Text excerpt:
On the other hand, sophisticated investors are rapidly losing interest in pitches that are based on the same premise advanced by dot-com busters–the one that suggested “if we get enough users, we’ll be profitable!” Yes, because these business models were based on advertising sales. Yes, it’s worked beautifully for Alphabet Inc, FaceBook, YouTube and a select universe of others. Yes, you can also go to the dot-com graveyard and locate the thousands of others who never got enough users, or never got advertisers to pay those sites to install a click-able link. In the Software as a Service (SaaS) model, people pay for using a software application on a subscription basis. In the utility token construct, payment to use the software application and who receives those payments is often complex–but investors in the token are generally not sharing in that revenue. They can only look to a return on their investment if a whole bunch of people are using it and if a whole bunch of people are using it, they will need to procure more tokens for continued usage. If there are a limited number of tokens available for using the application, the value of the token will therefore increase. Not to suggest the ‘pay-to-play’ model is bad (its actually a good one), the rubber meets the road at the point where users don’t want or don’t need to play with your token–because nobody else cares to play with it.

Record list:
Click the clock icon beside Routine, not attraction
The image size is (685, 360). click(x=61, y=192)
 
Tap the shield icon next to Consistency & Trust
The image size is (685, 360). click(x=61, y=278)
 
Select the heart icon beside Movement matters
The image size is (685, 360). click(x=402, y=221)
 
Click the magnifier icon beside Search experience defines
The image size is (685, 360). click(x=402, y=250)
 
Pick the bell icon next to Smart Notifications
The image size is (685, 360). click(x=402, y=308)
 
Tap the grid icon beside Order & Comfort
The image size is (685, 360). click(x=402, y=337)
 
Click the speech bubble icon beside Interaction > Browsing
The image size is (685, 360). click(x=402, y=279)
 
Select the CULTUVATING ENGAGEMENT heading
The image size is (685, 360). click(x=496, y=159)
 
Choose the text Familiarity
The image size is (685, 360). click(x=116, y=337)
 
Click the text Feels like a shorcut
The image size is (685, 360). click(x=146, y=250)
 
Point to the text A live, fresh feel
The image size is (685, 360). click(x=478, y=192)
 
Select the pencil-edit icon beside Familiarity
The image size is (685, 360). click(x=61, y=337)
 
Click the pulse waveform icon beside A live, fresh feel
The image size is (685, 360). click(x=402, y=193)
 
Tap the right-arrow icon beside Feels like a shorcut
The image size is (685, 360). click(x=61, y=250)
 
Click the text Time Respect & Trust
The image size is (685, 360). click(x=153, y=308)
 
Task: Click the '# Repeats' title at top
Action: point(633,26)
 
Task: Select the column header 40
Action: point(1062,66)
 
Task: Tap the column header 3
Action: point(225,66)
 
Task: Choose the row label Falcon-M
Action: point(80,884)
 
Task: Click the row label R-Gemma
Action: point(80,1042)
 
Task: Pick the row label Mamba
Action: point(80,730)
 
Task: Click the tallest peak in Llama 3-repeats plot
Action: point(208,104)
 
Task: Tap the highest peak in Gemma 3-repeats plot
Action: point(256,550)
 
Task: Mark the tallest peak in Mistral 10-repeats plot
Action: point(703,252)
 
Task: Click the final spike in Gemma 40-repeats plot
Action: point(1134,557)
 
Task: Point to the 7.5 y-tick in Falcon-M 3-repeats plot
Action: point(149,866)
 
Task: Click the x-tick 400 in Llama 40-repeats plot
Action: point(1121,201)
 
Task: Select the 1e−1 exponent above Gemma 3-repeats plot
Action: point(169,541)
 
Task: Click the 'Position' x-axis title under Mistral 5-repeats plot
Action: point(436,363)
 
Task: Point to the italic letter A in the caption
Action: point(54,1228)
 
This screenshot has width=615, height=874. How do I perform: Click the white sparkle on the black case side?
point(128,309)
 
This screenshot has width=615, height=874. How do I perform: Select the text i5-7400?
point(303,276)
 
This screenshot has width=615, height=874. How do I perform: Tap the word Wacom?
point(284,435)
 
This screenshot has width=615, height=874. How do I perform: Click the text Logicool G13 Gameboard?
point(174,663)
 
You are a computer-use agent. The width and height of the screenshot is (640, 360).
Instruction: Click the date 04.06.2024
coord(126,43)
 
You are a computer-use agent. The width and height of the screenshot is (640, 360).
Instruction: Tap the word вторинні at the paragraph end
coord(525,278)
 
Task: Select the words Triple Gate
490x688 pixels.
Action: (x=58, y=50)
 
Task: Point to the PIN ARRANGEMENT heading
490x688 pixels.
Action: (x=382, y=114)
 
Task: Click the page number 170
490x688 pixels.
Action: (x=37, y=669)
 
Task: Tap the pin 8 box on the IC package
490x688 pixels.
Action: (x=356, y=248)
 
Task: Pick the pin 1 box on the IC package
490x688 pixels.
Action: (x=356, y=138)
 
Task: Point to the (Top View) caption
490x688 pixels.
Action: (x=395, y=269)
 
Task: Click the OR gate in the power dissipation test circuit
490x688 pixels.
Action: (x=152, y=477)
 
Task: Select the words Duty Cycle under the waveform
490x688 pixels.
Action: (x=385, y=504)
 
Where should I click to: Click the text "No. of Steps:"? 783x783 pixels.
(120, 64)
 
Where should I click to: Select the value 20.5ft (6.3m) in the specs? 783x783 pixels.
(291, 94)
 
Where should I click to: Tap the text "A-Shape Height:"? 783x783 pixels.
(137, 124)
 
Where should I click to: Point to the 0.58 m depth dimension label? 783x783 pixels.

Problems to solve:
• a. According to the text on utility token business models, how do people pay under the Software as a Service (SaaS) model?
• b. Continue the text on utility token business models, starting after its final sentence.
The material shown above has no connection to the text on utility token business models.

Responses by task:
• a. They pay for using a software application on a subscription basis.

• b.
The Securities Act of 1933 (the Securities Act) and the Securities Exchange Act of 1934 (the Exchange Act), defines a security within the context of whether what is being sold includes an investment contract. Supreme Court decisions dating back to SEC v. W. J. Howey, 328 US 293 (1946), define an investment contract as “an investment of money in a common enterprise premised on a reasonable expectation of profits to be derived from the entrepreneurial or managerial efforts of others.” According to the US Securities and Exchange Commission, the Howey test is often applied to determine whether a blockchain digital token sale is a securities offering.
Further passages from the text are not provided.